As Michael Horowitz, who was general counsel for President Ronald Reagan’s budget office during a during government shutdown, told The New York Times, the White House has room to maneuver in that it can decide which workers should be furloughed, which agencies to close entirely, and what systems are deemed vital. In such situations, many government functions continue. Social Security checks are still be sent out, and Medicare still pays doctors and hospitals. ”For Congress to ask for a shutdown when the opposite political party is in charge of the White House is my definition of insanity,” Mr. Horowitz.
“The Affordable Care Act is moving forward. That funding is already in place. You can’t shut it down,” Obama told his Republican opponents in a televised statement at the White House on Monday. Comparatively, in an interview with CNN, Texas Senator Ted Cruz, who campaigned vigorously for fellow Republican lawmakers to vote against any spending proposal that funded Obamacare, said that what he wants “is to keep the government running and at the same time to deal with the harms, the millions of Americans who are at risk of losing their healthcare, are facing skyrocketing insurance premiums.”
Millions of Americans, 7 million to be exact, are expected to sign up for insurance via the exchanges before the open enrollment period ends March 31, 2014. A further 8 million are expected to become eligible for Medicaid in states that chose to expand the program. The majority of the early enrollees to the exchanges are expected to be proportionally older and sicker compared to the broader population, as well as more likely to have been without insurance for some time.

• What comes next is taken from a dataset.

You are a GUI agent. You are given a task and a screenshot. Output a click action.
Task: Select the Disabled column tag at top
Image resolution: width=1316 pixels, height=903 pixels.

The process of shopping for coverage was meant to be as easy as comparison-shopping for an airline ticket or a hotel room through a site like Priceline. However, delays in the implementation process and technical problems mean the exchanges will not be fully operational for another week. The Department of Health and Human Services, which operates federal marketplaces in 36 states that chose not to create their own systems, has said technical glitches are likely.

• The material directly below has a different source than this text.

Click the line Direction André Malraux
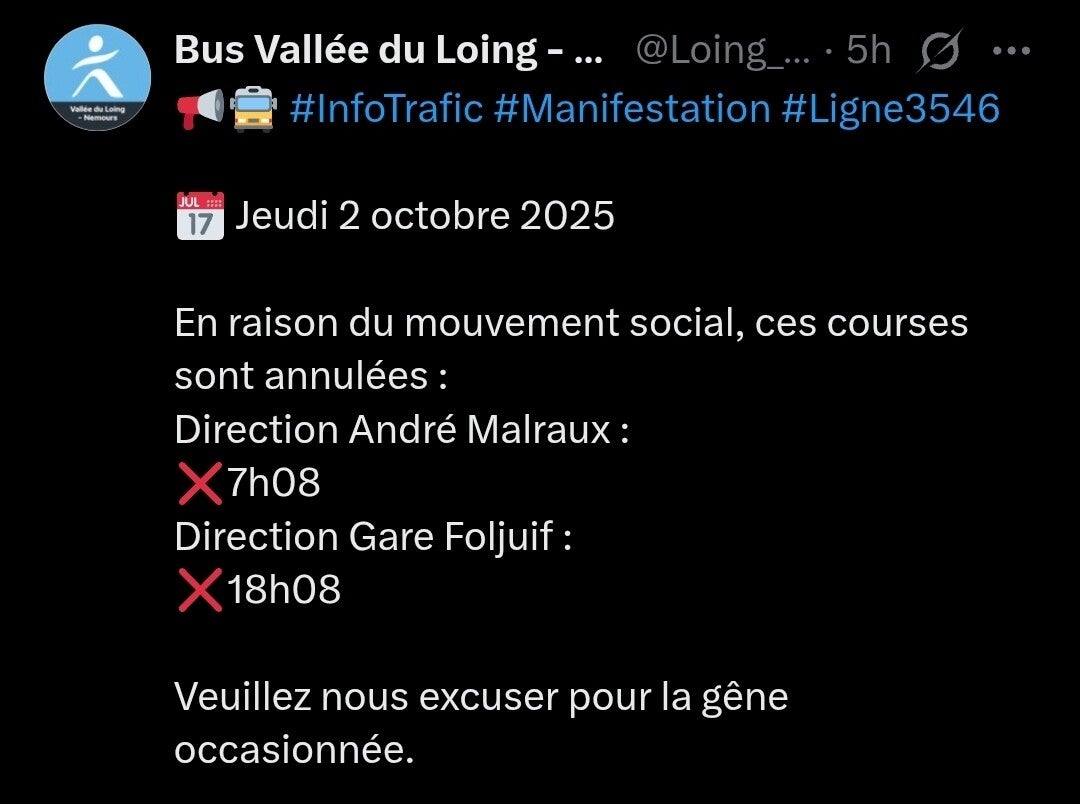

“We will fix them and move on. Is it a sign that the law is flawed and failed? I don’t think so. I think it’s a sign that we’re building a piece of complicated technology,” Secretary Kathleen Sebelius said in a Tuesday statement seen by Reuters. So far, reported the publication, initial checks on 18 of those federally-facilitated exchanges found that some users were shown error messages like: “We have a lot of visitors on our site right now and we’re working to make your experience here better. Please wait here until we send you to the login page.”
Health department officials also said Tuesday that the multimillion-dollar media campaign to educate prospective beneficiaries would continue, targeting young and healthy Americans, especially black and Hispanic men between the ages of 18 and 35 in large cities in Florida, Texas, Illinois, and California. To function as intended, the marketplaces need a broad, healthy risk pool to keep staggering rate increases from occurring.
The premiums of healthy, cheap-to-insure people cover the big bills for the relatively small number of sick people. So if the exchanges don’t enroll enough young, healthy people, insurers will have to raise everyone’s premiums. However, spending from the opposition has outpaced the media campaigns run by Obamacare supporters by more than four-to-one. Data shows that the health care reform remains unpopular with around 46 percent of the public.